You can see the seminar Here
Work towards PhD degree under the supervision of Assoc. Prof. Yizhar Or and Assoc. Prof. Amir Gat
When: 17.2.2021 at 11:00
Abstract: Soft robotics is a field that focuses on the analysis and design of robots with flexible structures that can continuously deform and change their shape and dimensions. Possible applications of soft robotics are autonomous locomotion across rough unstructured terrain while going through narrow passages and manipulating complex obstructed environments as in robotic minimally-invasive surgery. We focus on fluid-driven soft robots where actuation is achieved by controlling the pressure at inlets of a network embedded within the elastic solid, which induces changes in the stress fields exerted by the fluid on the solid body and causes deformations in desired patterns.
In this work, we introduce two types of soft actuators. First, we obtain a general solution scheme of an elastic beam, with significant solid inertia and fluid viscosity, actuated by a pressurized viscous fluid within a serpentine-shaped embedded fluidic channel.
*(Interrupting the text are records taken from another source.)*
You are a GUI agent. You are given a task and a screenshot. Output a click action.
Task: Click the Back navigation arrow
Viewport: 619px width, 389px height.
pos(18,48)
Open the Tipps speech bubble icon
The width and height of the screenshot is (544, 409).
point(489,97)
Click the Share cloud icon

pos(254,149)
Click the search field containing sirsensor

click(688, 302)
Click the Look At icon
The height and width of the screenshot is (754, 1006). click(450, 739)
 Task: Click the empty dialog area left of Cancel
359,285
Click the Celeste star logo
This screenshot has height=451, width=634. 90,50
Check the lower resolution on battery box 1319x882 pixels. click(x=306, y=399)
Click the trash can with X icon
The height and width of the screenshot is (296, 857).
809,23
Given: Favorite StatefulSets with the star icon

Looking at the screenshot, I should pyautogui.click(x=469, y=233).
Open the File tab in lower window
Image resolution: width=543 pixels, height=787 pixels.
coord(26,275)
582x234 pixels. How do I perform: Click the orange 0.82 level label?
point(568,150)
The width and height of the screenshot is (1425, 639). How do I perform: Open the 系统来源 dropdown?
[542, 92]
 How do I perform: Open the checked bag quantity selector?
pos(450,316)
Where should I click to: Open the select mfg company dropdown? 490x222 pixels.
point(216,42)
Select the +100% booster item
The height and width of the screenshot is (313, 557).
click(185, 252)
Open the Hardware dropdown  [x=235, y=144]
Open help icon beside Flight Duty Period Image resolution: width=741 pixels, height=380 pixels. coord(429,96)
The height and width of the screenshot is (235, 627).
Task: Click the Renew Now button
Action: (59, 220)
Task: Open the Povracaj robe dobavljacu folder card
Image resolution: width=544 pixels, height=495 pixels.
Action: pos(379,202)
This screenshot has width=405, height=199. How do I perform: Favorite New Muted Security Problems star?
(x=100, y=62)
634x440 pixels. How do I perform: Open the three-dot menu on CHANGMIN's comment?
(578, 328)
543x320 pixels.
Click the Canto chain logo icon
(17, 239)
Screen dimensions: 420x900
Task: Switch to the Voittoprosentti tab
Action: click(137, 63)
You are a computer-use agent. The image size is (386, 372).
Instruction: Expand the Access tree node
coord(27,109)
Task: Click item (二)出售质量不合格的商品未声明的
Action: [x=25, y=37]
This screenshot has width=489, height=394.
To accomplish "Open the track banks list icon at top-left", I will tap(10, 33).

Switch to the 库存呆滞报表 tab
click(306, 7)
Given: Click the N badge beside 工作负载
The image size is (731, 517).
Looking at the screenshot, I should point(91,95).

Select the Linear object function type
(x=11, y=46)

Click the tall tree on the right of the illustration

Second, we examine leveraging viscous peeling as a mechanism to create and activate soft actuators and microfluidic devices, including complex elements such as valves. We propose a theoretical model describing the dynamics of the fluid and elastic domains, demonstrate fabrication techniques, and present experimental results validating the two cases’ theoretical model.
This work also introduces the development of two types of fluid-actuated quasi-static crawling soft robots. The first is an inchworm crawling soft robot, which exploits a common locomotion mechanism in soft robots and invertebrate creatures. We modeled inchworm crawling locomotion by approximating it with an equivalent articulated robot with elastic joints and utilizing the analysis to investigate inputs on crawling gaits’ performance. Second, we show the use of embedded pneumatic networks as a mechanism to mimic nature and generate continuous traveling waves in soft-robots by standard fabrication techniques and having only two input controls. We propose both robots’ theoretical models, which guide the design, fabrication, and optimization. Finally, we present experiments and data analysis of measurements that agree with the theoretical models.